Clinic distance impedes PrEP programme success in Uganda
Understanding the unique barriers to pre-exposure prophylaxis (PrEP) uptake and retention in sub-Saharan Africa remains critical to its successful roll-out.
Geography and transportation barriers are associated with poor uptake of pre-exposure prophylaxis (PrEP) and care retention, reveals a new study from rural Uganda. Among those eligible to start PrEP, uptake was very low at 39% and of those who started PrEP just 17% attended the initial four-week follow-up.
The study took place in Ruhoko, a rural community in southwestern Uganda among members enrolled in the larger SEARCH study, a cluster randomised control trial evaluating test-and-treat in Kenya and Uganda.
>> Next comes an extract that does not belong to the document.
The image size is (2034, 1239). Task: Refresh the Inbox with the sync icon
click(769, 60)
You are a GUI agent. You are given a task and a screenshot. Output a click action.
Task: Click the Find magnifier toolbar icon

The model included a hybrid mobile HIV testing approach incorporating multiple-disease community health campaigns (CHCs), followed by home-based testing (HBT) of people who did not participate in the CHCs.
The intervention arm of the ongoing Phase II of SEARCH is looking at the effect of a population-based approach to increasing knowledge and access to PrEP for those at-risk of HIV. People were eligible for PrEP based on a risk-assessment score, having an HIV-positive partner, or if they self-referred following a home visit or the CHC.
In total, 701 people were identified as being eligible for PrEP, and data was collected via GPS, measuring the distance to clinic, the walking time to clinic and road difficulty. A sample of participants was also asked to identify their primary barriers to PrEP use with a semi-quantitative questionnaire.
Eligible participants who lived 2 km or more from the clinic were less likely to have started PrEP at the outset and less likely to be retained in care. Participants who could not be offered same-day PrEP were also significantly less likely to uptake. Walking time to clinic of 30 minutes or more and higher degrees of road difficulty were also associated with lower PrEP uptake and poorer retention – however these associations were not significant.
Among 98 people who completed the questionnaire on PrEP barriers, the most frequently cited barriers to PrEP were “needing to take it every day” (N = 18) and low risk perception (N = 18). Around 10% of the participants named travel-related barriers including “clinic is too far away” (N = 6).
Understanding barriers to uptake in the context of sub-Saharan Africa is critical to the successful roll-out of PrEP. On top of challenges for individuals, people in this setting may face unique structural barriers relating to PrEP access.
“Low uptake and retention of PrEP in this community is indicative of the implementation challenges that PrEP programmes in [sub-Saharan Africa] may face when deployed on a population-level, as compared to a clinical trial setting,” comment the authors in their discussion. It is clear that distance alone may not be the primary driver of PrEP uptake given how few people started it in the first place. Other studies have pointed to low risk perception among some populations as a main reason why PrEP is so poorly received in Africa.
Research in Uganda has already revealed that people living with HIV who live far away from the clinics have lower odds of staying in care compared to those who live closer. While PrEP is not nationally available at all public health clinics in Uganda, scale-up is anticipated.
“In terms of implementation, this analysis contributes to other literature showing that delivery of PrEP must be optimized to improve uptake and retention, and that transportation-related barriers must be a part of this optimization package.”